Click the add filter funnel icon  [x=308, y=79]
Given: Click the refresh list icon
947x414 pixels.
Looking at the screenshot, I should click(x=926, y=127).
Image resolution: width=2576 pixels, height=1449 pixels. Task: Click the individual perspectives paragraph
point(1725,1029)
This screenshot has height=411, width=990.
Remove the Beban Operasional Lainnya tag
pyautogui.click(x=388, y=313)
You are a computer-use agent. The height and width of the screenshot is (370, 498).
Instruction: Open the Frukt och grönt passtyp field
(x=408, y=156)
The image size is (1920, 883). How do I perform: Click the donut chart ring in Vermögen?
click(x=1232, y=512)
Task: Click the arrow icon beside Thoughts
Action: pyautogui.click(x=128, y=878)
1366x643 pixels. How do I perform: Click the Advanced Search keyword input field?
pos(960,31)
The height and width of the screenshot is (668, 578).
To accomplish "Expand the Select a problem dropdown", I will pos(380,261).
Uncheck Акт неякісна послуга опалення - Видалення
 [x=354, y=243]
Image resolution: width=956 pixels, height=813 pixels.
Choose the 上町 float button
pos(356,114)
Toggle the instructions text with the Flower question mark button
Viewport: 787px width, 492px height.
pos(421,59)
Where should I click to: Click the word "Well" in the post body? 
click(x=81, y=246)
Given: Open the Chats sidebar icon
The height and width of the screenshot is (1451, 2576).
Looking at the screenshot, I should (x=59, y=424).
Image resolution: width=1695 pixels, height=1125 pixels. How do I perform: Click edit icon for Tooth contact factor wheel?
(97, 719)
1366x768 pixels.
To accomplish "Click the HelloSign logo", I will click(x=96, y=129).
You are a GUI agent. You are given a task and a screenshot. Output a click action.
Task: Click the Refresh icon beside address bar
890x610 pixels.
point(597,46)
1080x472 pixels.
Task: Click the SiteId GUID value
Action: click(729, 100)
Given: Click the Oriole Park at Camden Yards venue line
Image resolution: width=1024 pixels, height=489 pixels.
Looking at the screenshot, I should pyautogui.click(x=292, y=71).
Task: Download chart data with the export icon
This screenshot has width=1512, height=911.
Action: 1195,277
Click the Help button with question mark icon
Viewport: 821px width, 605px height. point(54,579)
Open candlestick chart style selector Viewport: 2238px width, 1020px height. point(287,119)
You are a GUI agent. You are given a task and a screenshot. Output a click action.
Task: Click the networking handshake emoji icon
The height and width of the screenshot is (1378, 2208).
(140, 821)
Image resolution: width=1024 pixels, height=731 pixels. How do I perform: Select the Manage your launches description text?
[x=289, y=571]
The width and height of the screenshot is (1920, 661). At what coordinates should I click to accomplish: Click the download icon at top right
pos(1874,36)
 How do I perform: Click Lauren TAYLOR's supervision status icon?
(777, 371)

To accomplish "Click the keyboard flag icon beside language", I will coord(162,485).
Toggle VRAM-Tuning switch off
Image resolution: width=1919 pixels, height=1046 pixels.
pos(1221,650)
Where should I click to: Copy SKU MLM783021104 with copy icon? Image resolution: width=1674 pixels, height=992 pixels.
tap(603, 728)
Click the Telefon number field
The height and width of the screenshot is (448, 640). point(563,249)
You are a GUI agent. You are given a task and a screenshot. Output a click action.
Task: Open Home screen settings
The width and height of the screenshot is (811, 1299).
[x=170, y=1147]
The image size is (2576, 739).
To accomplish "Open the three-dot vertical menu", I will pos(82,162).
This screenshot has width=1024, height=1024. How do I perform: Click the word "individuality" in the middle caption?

══════════════════════════════

**AIM OF THE EXERCISE:**
Working from the material above, reproduce it in full and unchanged.

**TASK ANSWER:**
Click the add filter funnel icon  [x=308, y=79]
Given: Click the refresh list icon
947x414 pixels.
Looking at the screenshot, I should click(x=926, y=127).
Image resolution: width=2576 pixels, height=1449 pixels. Task: Click the individual perspectives paragraph
point(1725,1029)
This screenshot has height=411, width=990.
Remove the Beban Operasional Lainnya tag
pyautogui.click(x=388, y=313)
You are a computer-use agent. The height and width of the screenshot is (370, 498).
Instruction: Open the Frukt och grönt passtyp field
(x=408, y=156)
The image size is (1920, 883). How do I perform: Click the donut chart ring in Vermögen?
click(x=1232, y=512)
Task: Click the arrow icon beside Thoughts
Action: pyautogui.click(x=128, y=878)
1366x643 pixels. How do I perform: Click the Advanced Search keyword input field?
pos(960,31)
The height and width of the screenshot is (668, 578).
To accomplish "Expand the Select a problem dropdown", I will pos(380,261).
Uncheck Акт неякісна послуга опалення - Видалення
 [x=354, y=243]
Image resolution: width=956 pixels, height=813 pixels.
Choose the 上町 float button
pos(356,114)
Toggle the instructions text with the Flower question mark button
Viewport: 787px width, 492px height.
pos(421,59)
Where should I click to: Click the word "Well" in the post body? 
click(x=81, y=246)
Given: Open the Chats sidebar icon
The height and width of the screenshot is (1451, 2576).
Looking at the screenshot, I should (x=59, y=424).
Image resolution: width=1695 pixels, height=1125 pixels. How do I perform: Click edit icon for Tooth contact factor wheel?
(97, 719)
1366x768 pixels.
To accomplish "Click the HelloSign logo", I will click(x=96, y=129).
You are a GUI agent. You are given a task and a screenshot. Output a click action.
Task: Click the Refresh icon beside address bar
890x610 pixels.
point(597,46)
1080x472 pixels.
Task: Click the SiteId GUID value
Action: click(729, 100)
Given: Click the Oriole Park at Camden Yards venue line
Image resolution: width=1024 pixels, height=489 pixels.
Looking at the screenshot, I should pyautogui.click(x=292, y=71).
Task: Download chart data with the export icon
This screenshot has width=1512, height=911.
Action: 1195,277
Click the Help button with question mark icon
Viewport: 821px width, 605px height. point(54,579)
Open candlestick chart style selector Viewport: 2238px width, 1020px height. point(287,119)
You are a GUI agent. You are given a task and a screenshot. Output a click action.
Task: Click the networking handshake emoji icon
The height and width of the screenshot is (1378, 2208).
(140, 821)
Image resolution: width=1024 pixels, height=731 pixels. How do I perform: Select the Manage your launches description text?
[x=289, y=571]
The width and height of the screenshot is (1920, 661). At what coordinates should I click to accomplish: Click the download icon at top right
pos(1874,36)
 How do I perform: Click Lauren TAYLOR's supervision status icon?
(777, 371)

To accomplish "Click the keyboard flag icon beside language", I will coord(162,485).
Toggle VRAM-Tuning switch off
Image resolution: width=1919 pixels, height=1046 pixels.
pos(1221,650)
Where should I click to: Copy SKU MLM783021104 with copy icon? Image resolution: width=1674 pixels, height=992 pixels.
tap(603, 728)
Click the Telefon number field
The height and width of the screenshot is (448, 640). point(563,249)
You are a GUI agent. You are given a task and a screenshot. Output a click action.
Task: Open Home screen settings
The width and height of the screenshot is (811, 1299).
[x=170, y=1147]
The image size is (2576, 739).
To accomplish "Open the three-dot vertical menu", I will pos(82,162).
This screenshot has width=1024, height=1024. How do I perform: Click the word "individuality" in the middle caption?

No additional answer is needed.